Jeff Shell eucci.group at gmail.com
Wed Feb 15 23:05:24 EST 2006


On 2/15/06, Philipp von Weitershausen <philipp at weitershausen.de> wrote:
> I find Zope 3's approach much simpler and much easier to explain than
> the CMF's approach. In Zope 3 (especially with my proposed changes in
> place), a layer is simply a label (read: marker interface) on the
> request. When we now look up pages and resources (e.g. images), we take
> the request into account and therefore inevitably that label. We will
> only find pages and resources associated (read: registered) for this
> label. Good news is that any page or resource can be associated for this
> label, we just have to remember to do that in their ZCML directive.

When you say "with my proposed changes in place", I don't understand
how that differs from what currently exists, or what can exist. We at
Bottlerocket started serious Zope 3 work with Zope 3.1. We've been
defining skins and layers as Interfaces since that time. I didn't
understand it entirely at first, but when I was debugging some issues
that arose with a fix to multi-adapter lookup that came in Zope 3.2, I
understood it more, and now it makes a lot of sense to me.

So coming from that world, I'm not entirely sure I understand how your
proposal is really different, except for this:

In your proposal, 'Skins' are just gone as a separate concept - yes?
What is now treated as a Layer can also be treated directly as a skin,
yes?

Here's a situation from a recent application of mine. The comments and
doc strings are verbatim. Notice that I leave a number of breadcrumbs
behind about which is the skin and which is the layer::

    # Layer
    class KBase(IBrowserRequest):
        """ The ``kbase.skin.KBase`` **Layer** """

    # Skin
    class KnowledgeBase(KBase, CMS, IDefaultBrowserLayer):
        """
        The Knowledge Base Skin. Uses the CMS layer, but **not** rotterdam.

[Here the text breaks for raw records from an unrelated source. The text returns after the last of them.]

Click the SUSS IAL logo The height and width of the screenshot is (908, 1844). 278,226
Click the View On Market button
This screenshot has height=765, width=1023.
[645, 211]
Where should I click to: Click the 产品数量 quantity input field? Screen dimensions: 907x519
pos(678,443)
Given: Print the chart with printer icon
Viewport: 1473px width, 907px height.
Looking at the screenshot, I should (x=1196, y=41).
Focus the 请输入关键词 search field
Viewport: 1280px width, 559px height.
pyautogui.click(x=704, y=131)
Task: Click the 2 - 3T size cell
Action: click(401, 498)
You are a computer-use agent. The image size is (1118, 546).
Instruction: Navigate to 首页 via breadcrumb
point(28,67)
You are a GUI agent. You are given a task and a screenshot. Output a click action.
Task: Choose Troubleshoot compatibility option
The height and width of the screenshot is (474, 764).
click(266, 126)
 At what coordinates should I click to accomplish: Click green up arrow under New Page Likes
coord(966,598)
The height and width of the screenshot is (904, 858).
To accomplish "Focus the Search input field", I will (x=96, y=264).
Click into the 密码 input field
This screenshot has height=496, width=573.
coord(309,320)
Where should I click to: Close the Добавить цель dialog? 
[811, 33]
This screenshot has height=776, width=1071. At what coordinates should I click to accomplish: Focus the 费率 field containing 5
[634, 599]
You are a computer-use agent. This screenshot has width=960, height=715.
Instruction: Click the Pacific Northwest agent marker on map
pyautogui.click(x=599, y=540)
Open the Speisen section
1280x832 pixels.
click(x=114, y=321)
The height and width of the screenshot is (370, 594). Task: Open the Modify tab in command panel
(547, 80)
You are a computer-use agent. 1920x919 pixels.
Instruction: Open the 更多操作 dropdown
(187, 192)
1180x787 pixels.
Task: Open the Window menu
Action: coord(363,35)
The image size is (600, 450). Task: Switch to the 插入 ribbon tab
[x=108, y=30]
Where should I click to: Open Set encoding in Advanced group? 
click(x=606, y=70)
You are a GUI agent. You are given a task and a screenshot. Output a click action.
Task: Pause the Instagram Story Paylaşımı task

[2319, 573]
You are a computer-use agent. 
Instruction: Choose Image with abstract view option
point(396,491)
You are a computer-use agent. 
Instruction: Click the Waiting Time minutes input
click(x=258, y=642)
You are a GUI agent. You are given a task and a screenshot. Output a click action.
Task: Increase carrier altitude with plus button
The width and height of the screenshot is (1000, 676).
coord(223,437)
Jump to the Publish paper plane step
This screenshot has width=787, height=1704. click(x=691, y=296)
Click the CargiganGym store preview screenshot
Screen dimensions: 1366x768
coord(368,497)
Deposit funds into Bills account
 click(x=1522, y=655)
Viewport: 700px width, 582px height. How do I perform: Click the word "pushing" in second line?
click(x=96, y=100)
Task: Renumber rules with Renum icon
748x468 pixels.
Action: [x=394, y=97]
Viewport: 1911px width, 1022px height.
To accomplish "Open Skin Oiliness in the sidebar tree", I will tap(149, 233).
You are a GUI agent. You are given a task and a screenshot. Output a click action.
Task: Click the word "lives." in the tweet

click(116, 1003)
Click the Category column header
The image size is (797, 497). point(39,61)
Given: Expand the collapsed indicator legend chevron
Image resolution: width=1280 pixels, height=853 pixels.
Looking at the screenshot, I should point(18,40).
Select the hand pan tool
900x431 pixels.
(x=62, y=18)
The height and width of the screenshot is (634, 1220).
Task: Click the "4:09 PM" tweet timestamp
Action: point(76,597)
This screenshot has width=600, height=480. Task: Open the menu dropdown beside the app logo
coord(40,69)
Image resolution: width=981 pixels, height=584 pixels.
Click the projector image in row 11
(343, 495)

        The Knowledge Base skin is very specialized and does not need as many
        generic features as the Content Management or default ZMI skins. The
        primary dependance on the CMS layer is to get its resources (javascript
        libraries, icons).
        """

I assign most things in my application to the KBase layer. The
KnowledgeBase Skin builds from three layers. Very early versions of
this app did a mix of layers and skins in the bases used for
``KnowledgeBase``, but the skin it used brought in too many views that
I didn't want interfering with things accidentally, so I went with the
``CMS`` layer instead so I'd get things from our CMS layer, but not
get *everything* that was chosen for the *Content Management* skin.

Does that make sense?

If I understand your proposal correctly, the Layer and Skin above
would both basically be the same thing, right? The only thing that I
guess really differentiates them right now (in my application) is how
they're registered in ZCML. But they're each the same basic collection
of interfaces. ``KBase`` is shallow and dedicated to the browser
view/resource components in my application, ``KnowledgeBase`` is rich
and pulls in components from others.

The only thing that I don't understand right now is this concept of
Interface Types. I don't have our Zope 3 book in front of me right
now, so I'm not sure if it has anything helpful to say. But I'll just
say that Interface Types have been an elusive concept for me, so far.